Monday, March 22, 2010

Injuries Could Stifle Baltimore's Breakthrough Season

Ever since Andy McPhail took over as General Manager, Baltimore Orioles fans have had this year circled. This is supposed to be the year that we saw signs that all of the waiting and developing prospects was going to show itself. However, as Spring Training is ¾ done, it seems that something unforeseen could stand in the way, injuries.

Every manager in baseball will say the same thing about record in Spring Training; it doesn’t matter. While I agree that your record doesn’t matter, what happens there is crucial.

Coming into the spring, the Orioles had four major players that either used the offseason as time to heal or were still injured coming in: Nolan Reimold (Achilles), Brad Bergesen (shin and shoulder), Adam Jones (ankle), and Brian Roberts (back). While Roberts’ has been the most publicized, all of these should be concerns.

Since Roberts has been the most talked about, I will start with him. While not the most talked about player anymore, Roberts is as critical to the Orioles success this season as anyone.

Though the Orioles have said he should return to the lineup in a few days, consider this a warning. Back injuries like this don’t just go away. They linger; sometimes they end careers abruptly.

> **GIVEN DATA**:
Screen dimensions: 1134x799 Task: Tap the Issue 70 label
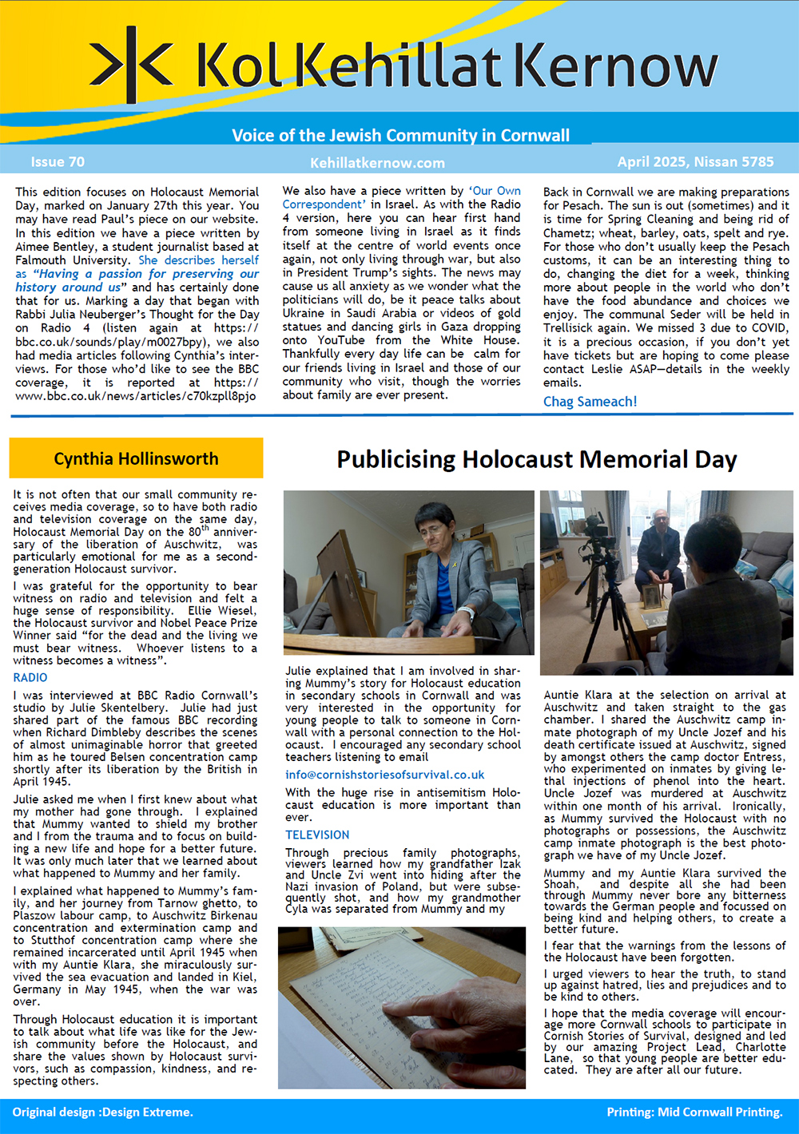click(x=58, y=162)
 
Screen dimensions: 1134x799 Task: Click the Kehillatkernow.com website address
click(x=377, y=163)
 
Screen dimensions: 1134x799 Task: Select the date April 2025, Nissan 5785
click(x=695, y=162)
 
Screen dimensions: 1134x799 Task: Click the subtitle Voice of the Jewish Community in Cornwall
click(x=400, y=135)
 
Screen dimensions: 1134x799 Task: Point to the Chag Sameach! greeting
click(x=590, y=402)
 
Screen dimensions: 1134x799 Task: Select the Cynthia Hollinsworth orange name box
click(x=136, y=458)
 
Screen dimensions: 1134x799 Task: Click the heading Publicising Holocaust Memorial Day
click(x=536, y=459)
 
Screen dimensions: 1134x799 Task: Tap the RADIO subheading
click(x=30, y=677)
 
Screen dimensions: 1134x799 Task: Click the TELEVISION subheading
click(x=317, y=835)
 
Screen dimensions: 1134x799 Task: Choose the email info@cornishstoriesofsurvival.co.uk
click(x=384, y=775)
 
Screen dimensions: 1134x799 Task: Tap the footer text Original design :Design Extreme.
click(x=102, y=1112)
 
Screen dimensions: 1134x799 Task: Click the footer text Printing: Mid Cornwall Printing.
click(x=694, y=1112)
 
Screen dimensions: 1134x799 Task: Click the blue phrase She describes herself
click(x=198, y=260)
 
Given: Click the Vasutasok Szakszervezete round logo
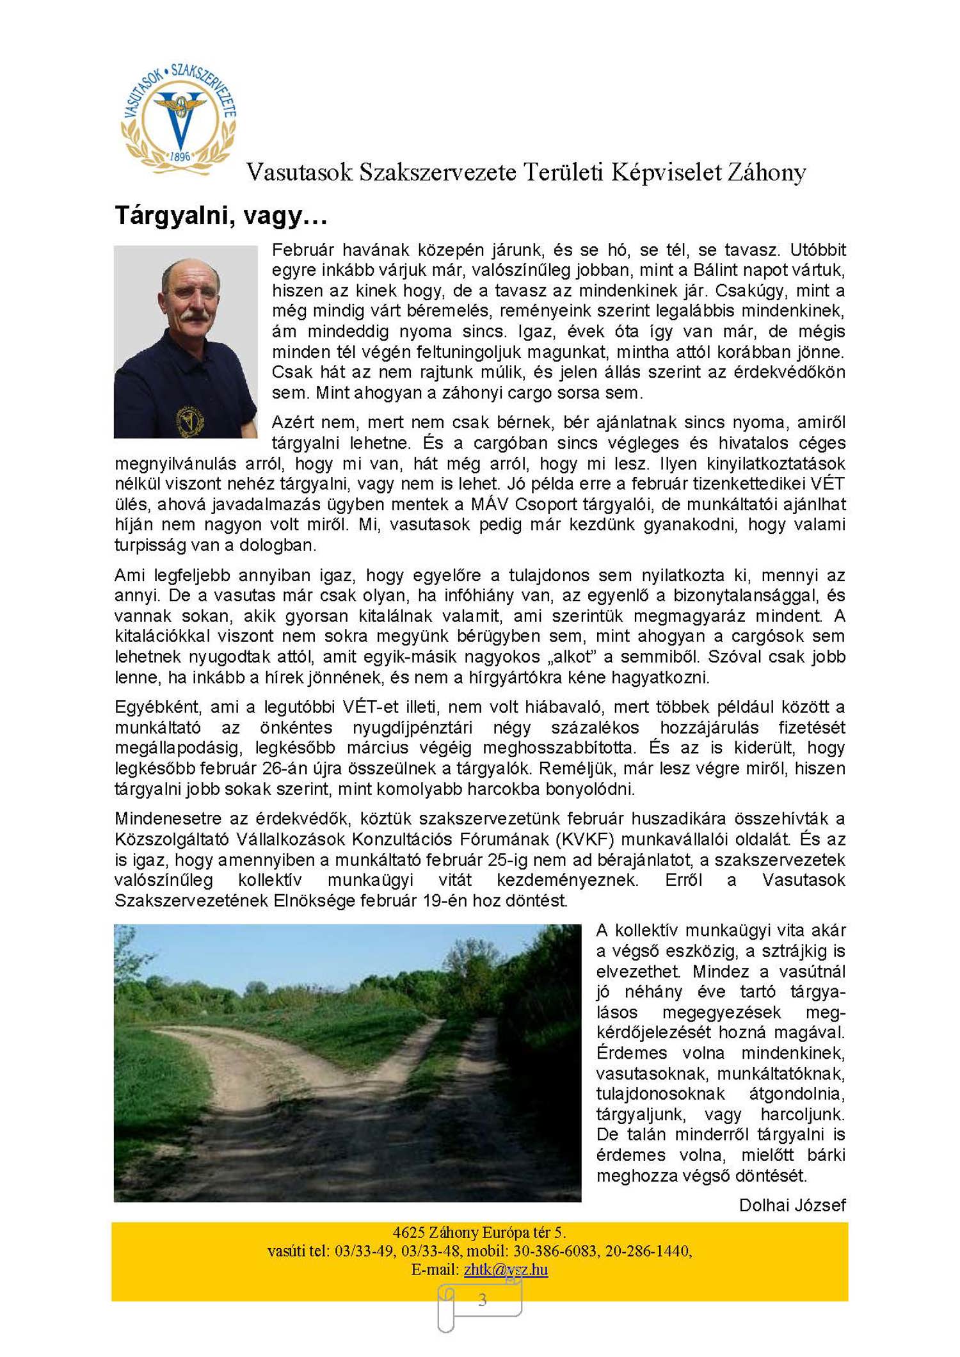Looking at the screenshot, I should coord(179,119).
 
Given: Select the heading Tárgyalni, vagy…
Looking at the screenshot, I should coord(221,216).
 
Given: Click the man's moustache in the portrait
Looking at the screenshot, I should coord(193,316).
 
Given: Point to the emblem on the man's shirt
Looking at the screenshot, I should coord(190,421).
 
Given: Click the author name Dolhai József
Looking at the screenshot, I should coord(792,1205).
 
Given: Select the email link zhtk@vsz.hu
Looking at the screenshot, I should coord(506,1269).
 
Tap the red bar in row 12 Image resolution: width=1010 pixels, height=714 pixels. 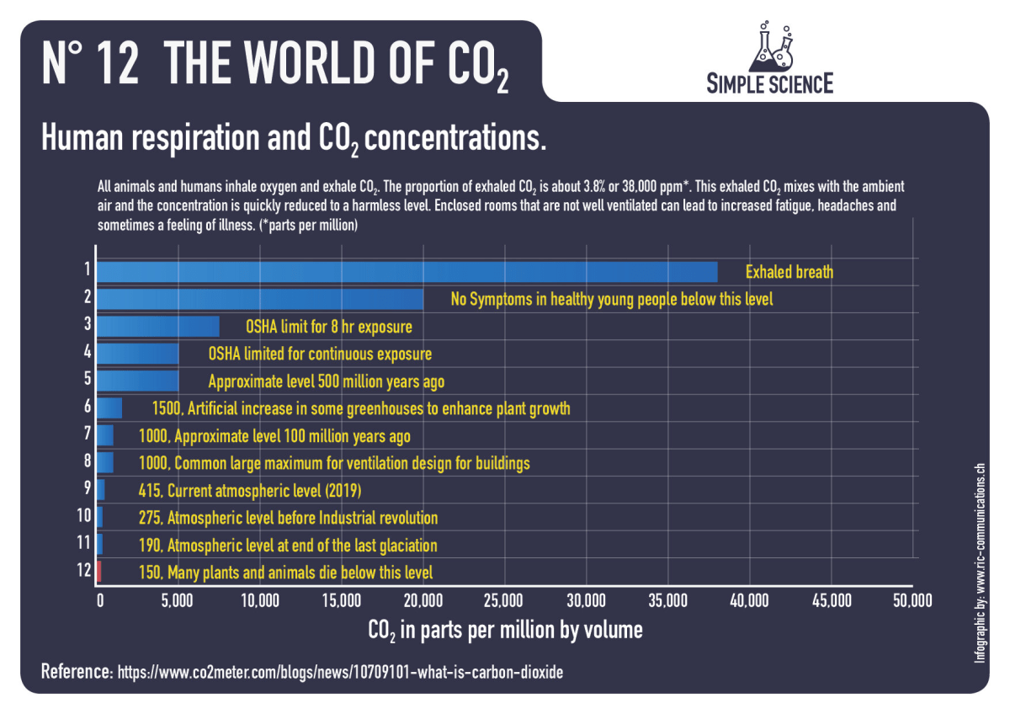pyautogui.click(x=98, y=572)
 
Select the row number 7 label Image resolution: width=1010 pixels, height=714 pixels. pyautogui.click(x=86, y=434)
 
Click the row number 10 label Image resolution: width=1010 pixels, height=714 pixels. pyautogui.click(x=83, y=515)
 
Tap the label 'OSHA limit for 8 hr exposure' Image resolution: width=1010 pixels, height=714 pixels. pyautogui.click(x=328, y=327)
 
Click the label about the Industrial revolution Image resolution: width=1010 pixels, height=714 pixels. pyautogui.click(x=288, y=518)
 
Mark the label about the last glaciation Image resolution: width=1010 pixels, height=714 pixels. pyautogui.click(x=287, y=546)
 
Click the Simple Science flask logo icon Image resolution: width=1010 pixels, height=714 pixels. pyautogui.click(x=772, y=46)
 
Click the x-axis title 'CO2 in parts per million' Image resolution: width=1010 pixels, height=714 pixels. pyautogui.click(x=504, y=630)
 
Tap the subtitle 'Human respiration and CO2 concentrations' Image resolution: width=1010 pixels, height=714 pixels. pyautogui.click(x=294, y=137)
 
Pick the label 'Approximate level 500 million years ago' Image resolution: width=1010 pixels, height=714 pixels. pyautogui.click(x=326, y=381)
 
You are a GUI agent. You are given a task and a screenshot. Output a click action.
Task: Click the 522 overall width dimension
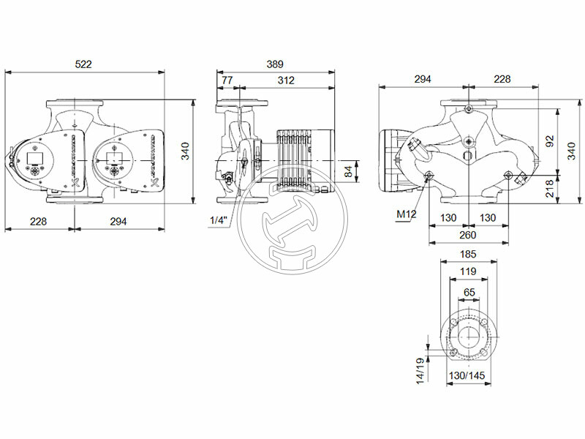(84, 64)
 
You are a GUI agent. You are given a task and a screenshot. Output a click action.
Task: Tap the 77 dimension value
(227, 80)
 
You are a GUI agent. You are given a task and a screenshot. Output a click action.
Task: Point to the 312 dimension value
(287, 80)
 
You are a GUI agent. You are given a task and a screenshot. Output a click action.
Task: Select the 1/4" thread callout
(218, 220)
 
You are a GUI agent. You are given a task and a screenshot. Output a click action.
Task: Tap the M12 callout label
(406, 214)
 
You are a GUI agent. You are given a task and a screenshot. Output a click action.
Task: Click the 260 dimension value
(467, 235)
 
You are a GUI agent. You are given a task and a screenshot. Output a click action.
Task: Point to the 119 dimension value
(467, 271)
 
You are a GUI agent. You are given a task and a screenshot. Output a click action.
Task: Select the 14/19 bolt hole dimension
(419, 371)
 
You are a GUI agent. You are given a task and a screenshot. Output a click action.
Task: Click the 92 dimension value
(551, 142)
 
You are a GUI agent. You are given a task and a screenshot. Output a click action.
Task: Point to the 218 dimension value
(551, 190)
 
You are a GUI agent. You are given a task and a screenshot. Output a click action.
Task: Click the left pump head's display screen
(34, 157)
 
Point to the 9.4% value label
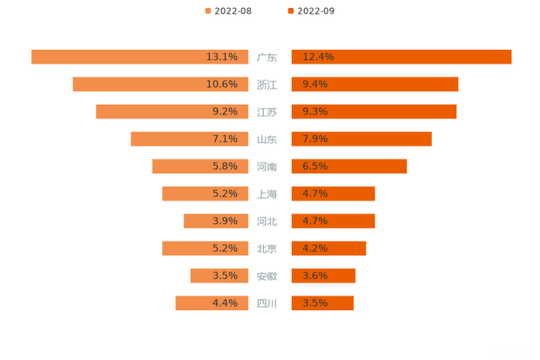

> **WHAT TO WORK ON**:
A: Starting with the first line of the rows and going through the line with "click(x=695, y=162)", substitute "Display size" for "Screen dimensions" and leave everything else unchanged. Omit the pictures.
B: Continue the text about the Orioles' spring injuries from the point where it stops.

> **ANSWER SET**:
A:
Display size: 1134x799 Task: Tap the Issue 70 label
click(x=58, y=162)
 
Display size: 1134x799 Task: Click the Kehillatkernow.com website address
click(x=377, y=163)
 
Display size: 1134x799 Task: Select the date April 2025, Nissan 5785
click(x=695, y=162)

B:
If he can’t consistently be in the lineup, the leadoff spot goes from a solid spot, to one where there isn’t a viable option. Andino would take his spot in the field, but who bats leadoff? Izturis doesn’t have the speed or the average, and Jones has the power to be more of a two or three.

Next comes the most underrated player on the Orioles this year. If you saw Brad Bergesen take that line drive to the shin from Billy Butler, you would know why I’m still concerned. When he got struck, Orioles fans everywhere flashed back to when Mike Mussina got hit in the face by a Sandy Alomar Jr. line drive. It was that gruesome.

Before getting injured, Bergesen was a candidate for rookie of the year and had racked up 11 quality starts in his last 12 starts. If he can return to that form this season, he is probably the staff’s most consistent pitcher.

My issue isn’t so much the shin, but the shoulder injury he got while idiotically shooting a commercial for MASN. Shoulder injuries on a pitcher are never minor…ever. They can cause accidental change in a pitchers delivery, loss of velocity, and loss of movement on the breaking ball.

If I’m right and the shoulder is a bigger issue than Dave Trembley is letting us know, this could go down as the most irresponsible thing the team has ever done with a player.

Injured player number three is the Orioles sole All Star and gold Glove winning centerfielder. If healthy, Adam Jones is the teams most talented player. An amazing combination of speed, contact, power and field give this guy endless potential.

The biggest part of that sentence is “if healthy.” Jones’ 2009 was outstanding when he was able to play, but saw stints on the DL because of hamstring and ankle problems.

Centerfielders have a knack for pulling muscles because of the amount of ground they cover and Jones might not be an exception to this rule. Look what happened to Ken Griffey Jr.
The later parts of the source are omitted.